┌─ TEXT
Bastiat on The Proper Function of “The Law”


FREEDOM, LAW & ECONOMICS, POLITICS / Saturday, February 6th, 2021

Adapted from the original article by Stanton Skerjanec on Fee.org

Read Bastiat’s “The Law” Online Here

My high school economic students are reading their first book of the year, one that is close to the hearts of liberty lovers: Frederic Bastiat’s The Law, written near the end of his life in 1850 France. This is my third year teaching it to freshmen, and I find it more and more excellent every time I read it. The words and arguments come off the pages like notes and melodies, and it feels like a symphony of ideas.

Its first movement is powerful and audacious, beginning with a blasting fanfare of our natural, God-given rights. From nature we are granted life—physical, intellectual, and moral. Life alone cannot sustain itself, so we must apply the talents and faculties given to us by nature to develop, preserve, and perfect our lives. The efforts and work we do must be ours; not all can work in the same way at the same capacity for the same purpose. So, we must have the liberty to choose our desired and proper labor. From our labor, this free application of our faculties, we create that which supports and develops our existence. Whether it be food, shelter, tools, music, art… the fruits of our labor, our property, are ours to keep in order to sustain our lives. We hold this triumvirate of rights from our Creator; that is, they exist before and above any man-made institution. 

This trumpeting of human dignity is nevertheless accompanied by the strong, ominously beating rhythm of fallen human nature. Our reason is what makes us human, and it is the natural law that clarifies truth and tells us we ought not violate the rights of others. But free will also comprises our human nature and gives us the ability to ignore our reason, to ignore natural law.
└─
┌─ GIVEN INFORMATION
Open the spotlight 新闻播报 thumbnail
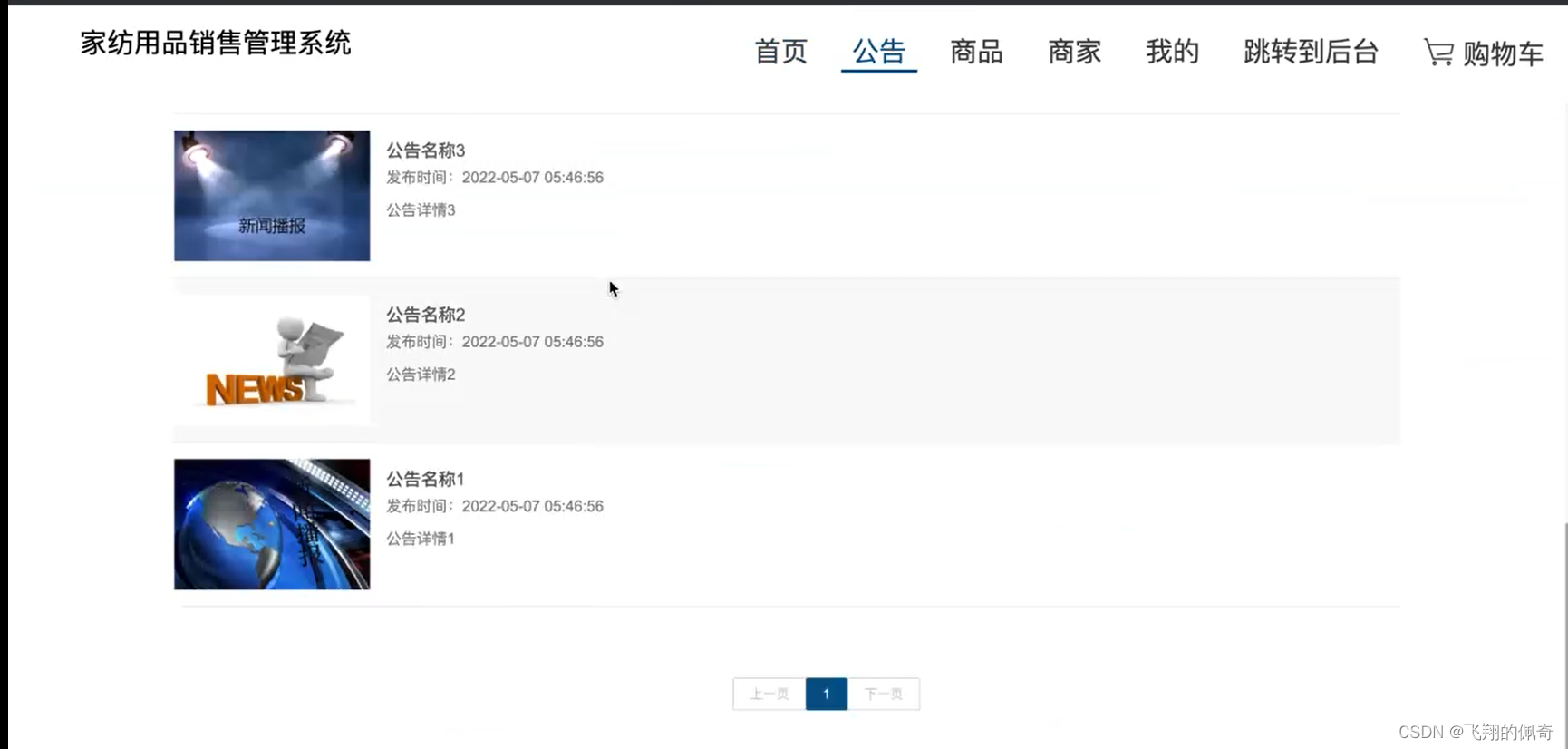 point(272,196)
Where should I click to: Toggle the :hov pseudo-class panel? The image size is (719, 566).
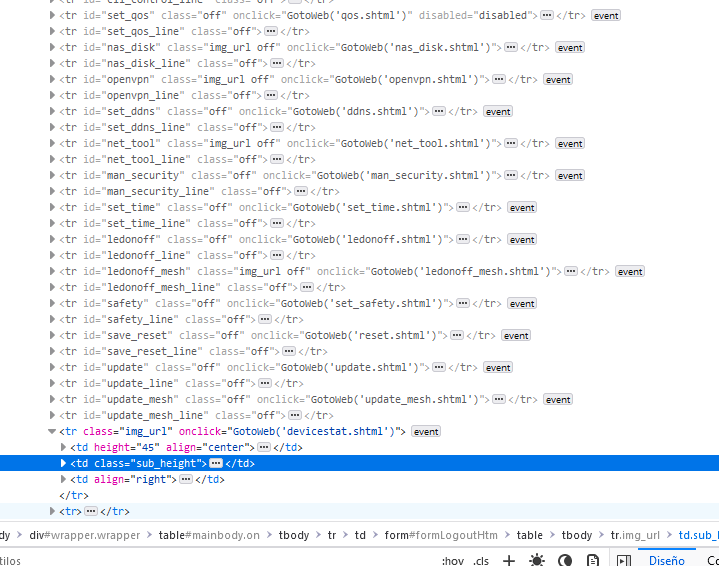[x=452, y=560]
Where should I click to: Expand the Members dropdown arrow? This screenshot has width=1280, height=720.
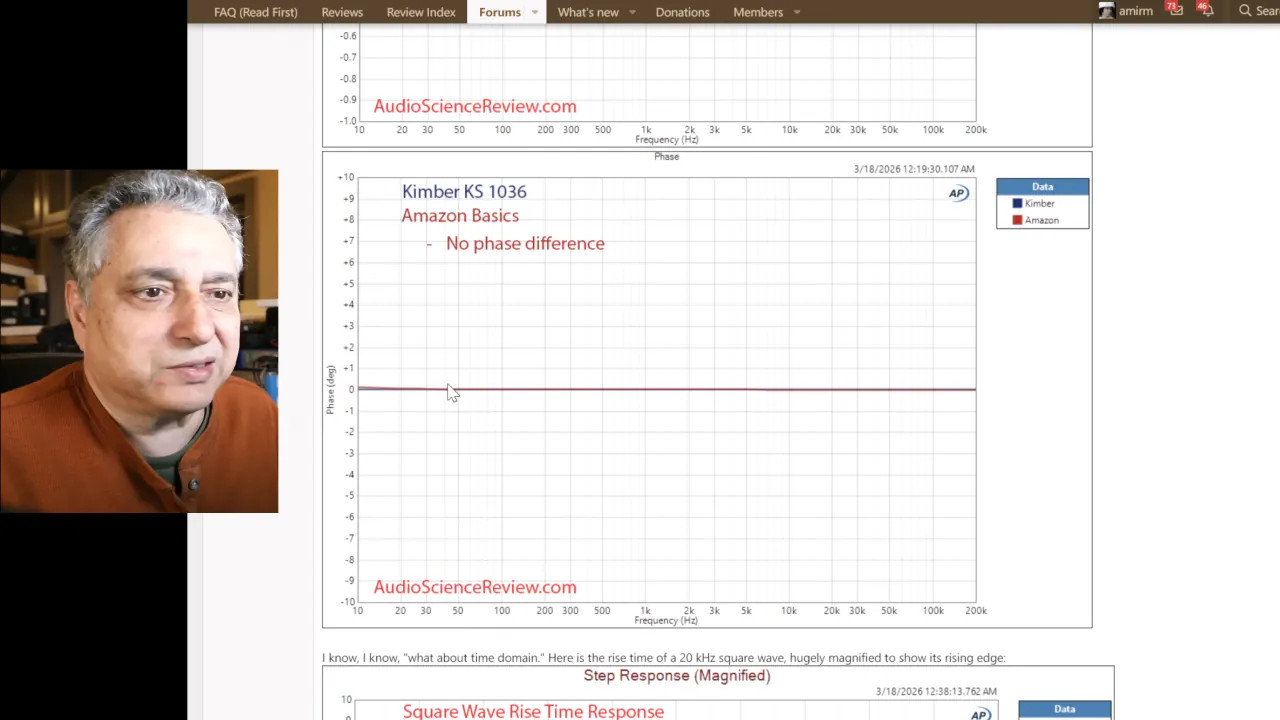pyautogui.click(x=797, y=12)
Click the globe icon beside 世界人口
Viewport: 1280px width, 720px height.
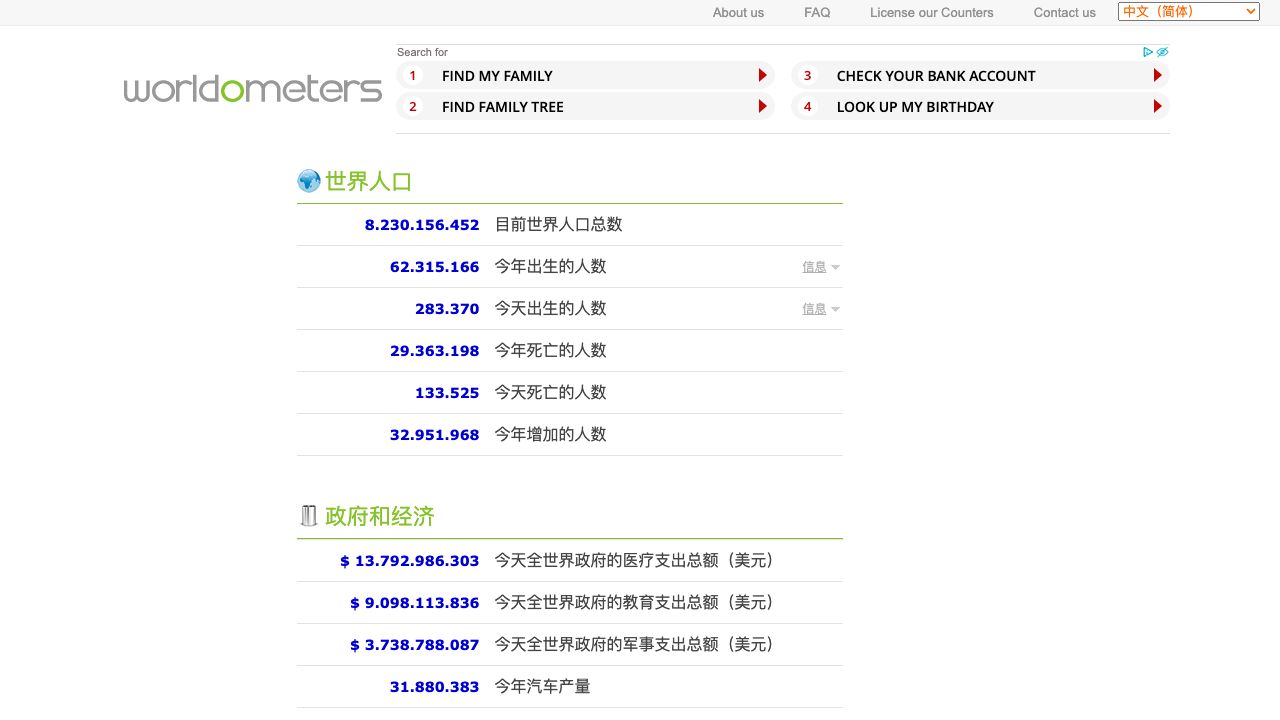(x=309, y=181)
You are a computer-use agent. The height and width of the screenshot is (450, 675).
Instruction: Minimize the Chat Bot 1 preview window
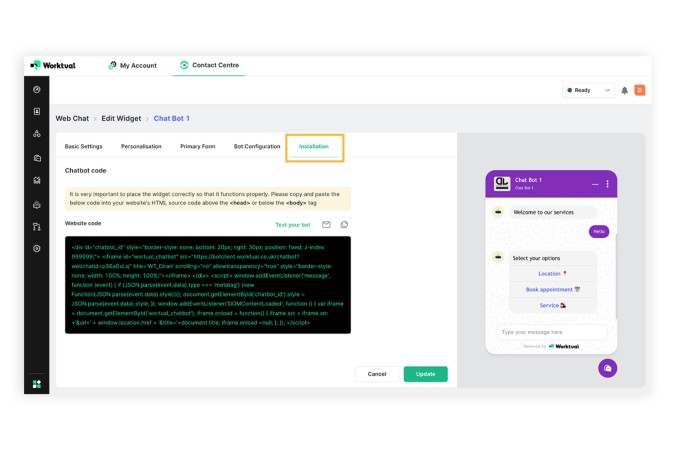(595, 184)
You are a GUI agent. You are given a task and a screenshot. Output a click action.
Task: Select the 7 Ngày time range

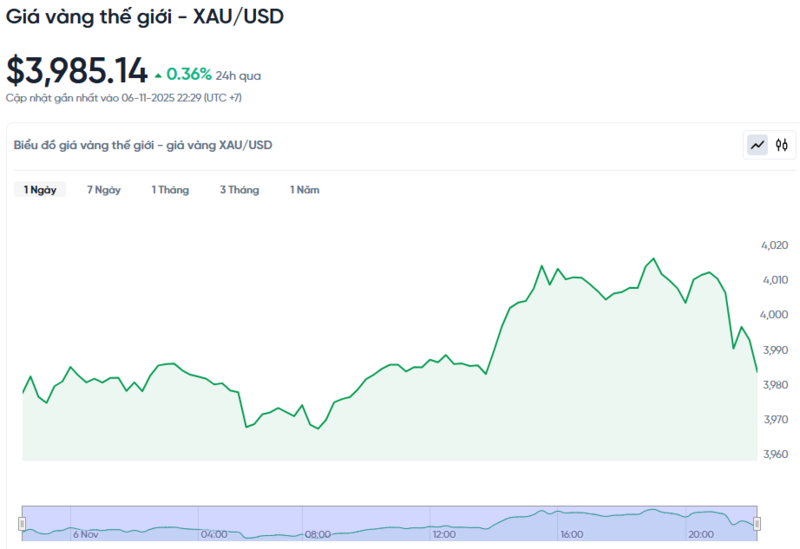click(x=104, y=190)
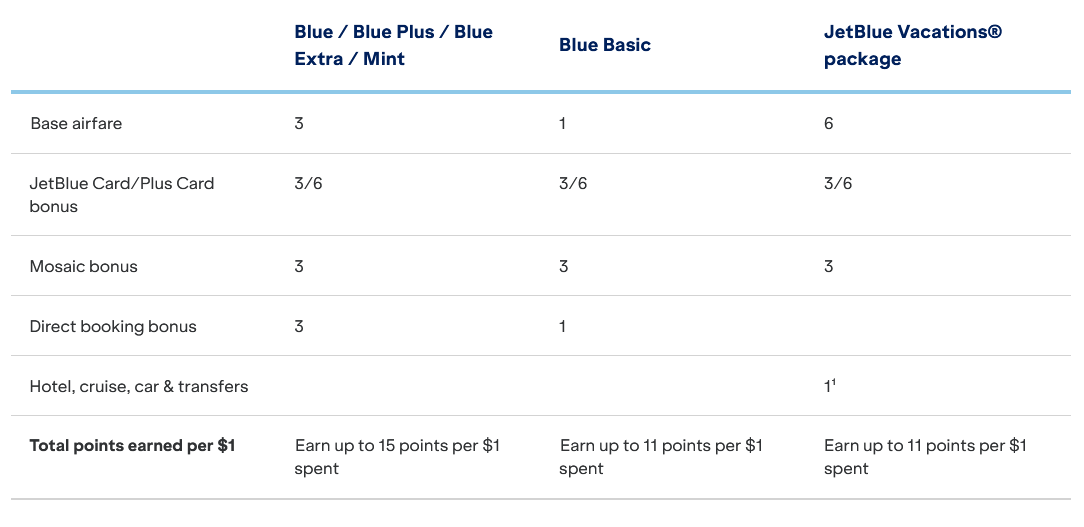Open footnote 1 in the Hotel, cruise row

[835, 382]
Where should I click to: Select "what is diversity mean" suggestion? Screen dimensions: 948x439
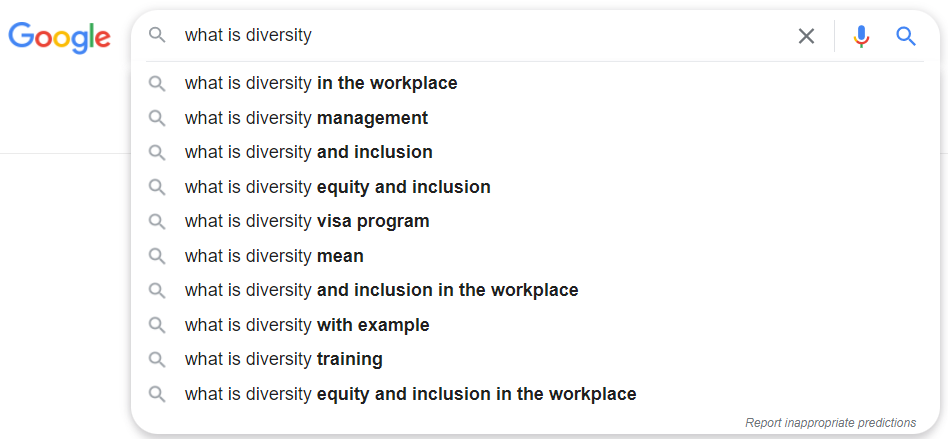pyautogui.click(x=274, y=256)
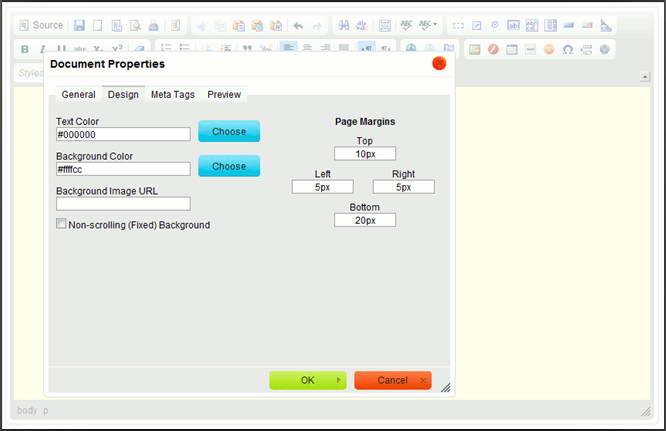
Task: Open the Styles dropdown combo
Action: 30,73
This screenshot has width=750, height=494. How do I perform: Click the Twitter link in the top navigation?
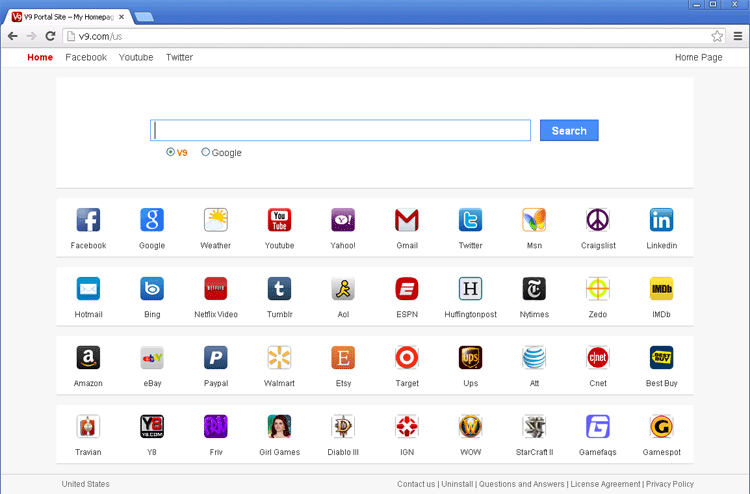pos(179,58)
└─
■ **THE TASK**: Condense the paragraph in the text on Bastiat's The Law that begins "Its first movement is powerful and audacious" into a short bulleted list that keeps its main facts.

■ **RESPONSE TO THIS EXERCISE**:
- The first movement opens with our natural, God-given rights.
- Nature grants us life: physical, intellectual, and moral.
- Life cannot sustain itself, so we must use our natural talents and faculties to develop, preserve, and perfect it.
- Not everyone can work in the same way, at the same capacity, or for the same purpose, so we need the liberty to choose our own labor.
- The fruits of that labor, such as food, shelter, tools, music, and art, are our property, and we keep them to sustain our lives.
- These three rights of life, liberty, and property come from our Creator and exist before and above any man-made institution.